Mr Wright will now challenge the legality of the Scottish and Welsh administration’s Brexit legislation and will ask for a Supreme Court ruling on whether it is constitutional and within the powers of Edinburgh and Cardiff.
Ongoing talks between Westminster and the devolved governments have yet to overcome the impasse over the EU Withdrawal Bill, although Mr Wright expressed hope the discussions could yet achieve a breakthrough and avoid the Supreme Court’s involvement.
He said: “This legislation risks creating serious legal uncertainty for individuals and businesses as we leave the EU.
“This reference is a protective measure which we are taking in the public interest.
“The Government very much hopes this issue will be resolved without the need to continue with this litigation.”
The Government is already facing a battle to pass the EU Withdrawal Bill through Westminster’s Parliament, with the House of Lords likely to try and amend the legislation in a series of votes this week.
Responding to Mr Wright’s decision to refer Edinburgh’s Continuity Bill to the Supreme Court, the Scottish government’s Brexit minister Michael Russell pointed to how an “overwhelming majority” of MSPs passed the legislation.

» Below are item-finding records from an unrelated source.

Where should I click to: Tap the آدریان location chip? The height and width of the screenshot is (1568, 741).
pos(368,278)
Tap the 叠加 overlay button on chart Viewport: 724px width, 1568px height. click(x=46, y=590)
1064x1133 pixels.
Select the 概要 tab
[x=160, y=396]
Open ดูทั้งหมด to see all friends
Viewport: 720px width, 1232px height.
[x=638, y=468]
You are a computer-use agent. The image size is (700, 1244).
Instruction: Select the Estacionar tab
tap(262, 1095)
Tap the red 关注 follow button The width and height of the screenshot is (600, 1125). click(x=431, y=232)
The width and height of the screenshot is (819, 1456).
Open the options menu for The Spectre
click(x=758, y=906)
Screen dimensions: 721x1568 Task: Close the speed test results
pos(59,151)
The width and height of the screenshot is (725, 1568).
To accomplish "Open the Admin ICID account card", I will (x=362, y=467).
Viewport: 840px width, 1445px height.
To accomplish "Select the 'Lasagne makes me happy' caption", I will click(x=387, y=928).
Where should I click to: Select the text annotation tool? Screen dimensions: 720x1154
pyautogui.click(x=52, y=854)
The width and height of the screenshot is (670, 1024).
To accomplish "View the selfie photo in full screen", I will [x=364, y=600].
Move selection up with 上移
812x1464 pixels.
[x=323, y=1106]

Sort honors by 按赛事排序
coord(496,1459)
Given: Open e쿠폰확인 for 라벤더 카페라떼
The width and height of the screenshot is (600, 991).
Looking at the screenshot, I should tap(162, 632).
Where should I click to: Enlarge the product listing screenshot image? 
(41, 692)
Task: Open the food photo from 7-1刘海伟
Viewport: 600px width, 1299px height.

He revealed Scotland’s chief law officer would be challenging the UK Government’s position in the Supreme Court by arguing “it is within the powers of the Scottish Parliament to prepare for the consequences for devolved matters of UK withdrawal from the EU”.
Mr Russell added: “Our Continuity Bill is an important and necessary piece of legislation to prepare Scotland’s laws for Brexit while protecting the powers of the Scottish Parliament that people voted for.
“The Scottish government has made clear it cannot recommend the Scottish Parliament consent to the Withdrawal Bill in its current form.
“Alongside the Welsh government, we have always said our preference would be to reach an agreement with the UK Government to amend the EU Withdrawal Bill to respect the powers of the devolved administrations and both governments are ready to continue meaningful talks to further discuss potential solutions.
“While the Scottish government is not opposed to UK-wide frameworks in certain areas when these are in Scotland’s interests, this must only happen with the agreement of the Scottish Parliament.”
The Welsh government also signalled their intent to defend their legislation at the Supreme Court.
A spokesperson said: “We have always said our preference is for a UK-wide withdrawal bill, which respects devolution and we continue to work with the UK Government to achieve this.
“In the meantime, our bill is a legitimate means of protecting Welsh interests and devolution settlement and we will defend any action before the Supreme Court.”
In June 2016, a majority of Scottish people voted to Remain in the EU, but most Welsh voters backed Leave.